The 82-year-old British prankster firmly opposed the idea that any comedian should be “cancelled” over a joke and let the public decide what’s funny.
“If you go to a Republican convention and tell anti-democratic jokes, you get a really good response. If you’re telling anti-Republican jokes, you won’t. So you have to adapt your material to your audience to some extent. And that’s part of it… When you go to your grandma and have tea with her, you don’t start telling her sex jokes. That’s not because it’s illegal, it’s just bad manners,” Cleese said.
He continued: “So I think you would think what the audience is and then you could shock them a little bit, because that’s fun. And also, as I point out onstage, if you get into areas that are a bit taboo, you actually get the biggest laugh, which is why sexual humor is often greeted with huge laughs when it’s not particularly funny. It has to do with fear and the release of fear when people relax or laugh with added energy that comes from simply laughing at something they were afraid of before.”
Cleese made a grim prediction about the future of comedy, saying he feels “great sadness” at the fact that there are “very, very few really good comedy scripts.”
“Certainly in England, when I went to the theater between the 60s and 2000s, there were probably six or seven writers who wrote absolutely wonderful comedies, beautifully constructed, good characters. And I think it was the same in America, because Broadway was very important and the people who worked on Broadway were very literate.

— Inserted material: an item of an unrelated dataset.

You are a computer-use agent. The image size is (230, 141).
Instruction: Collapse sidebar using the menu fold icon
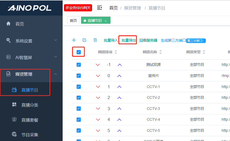[99, 8]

They wrote a lot and knew how to plot,” Cleese told Fox News Digital. “What I feel now is that very few people understand how to plot the comedy, so the comedies in America are really geared towards young men because they’re the ones who go to the movies on Friday nights, which means the box office looks good.” And in the end it’s all done with money because now we have studios that are more interested in money than making great movies and they used to want to make great movies too.”
“Can you remember the last great comedy you saw?” asked Fox News Digital.
“Roxanne,” Cleese chuckled, referring to Steve Martin’s 1987 film. “‘Dirty rotten thugs.'”
He added: “I don’t often go to comedies because if you’ve spent your whole life in comedy, by the time you’re 55 years in comedy you’ve heard most of the jokes. And you look at people that make you think, “Yeah, that’s funny,” but I’ve got better things to do tonight than watch comedy. I don’t need to be entertained. I’d rather read a book.”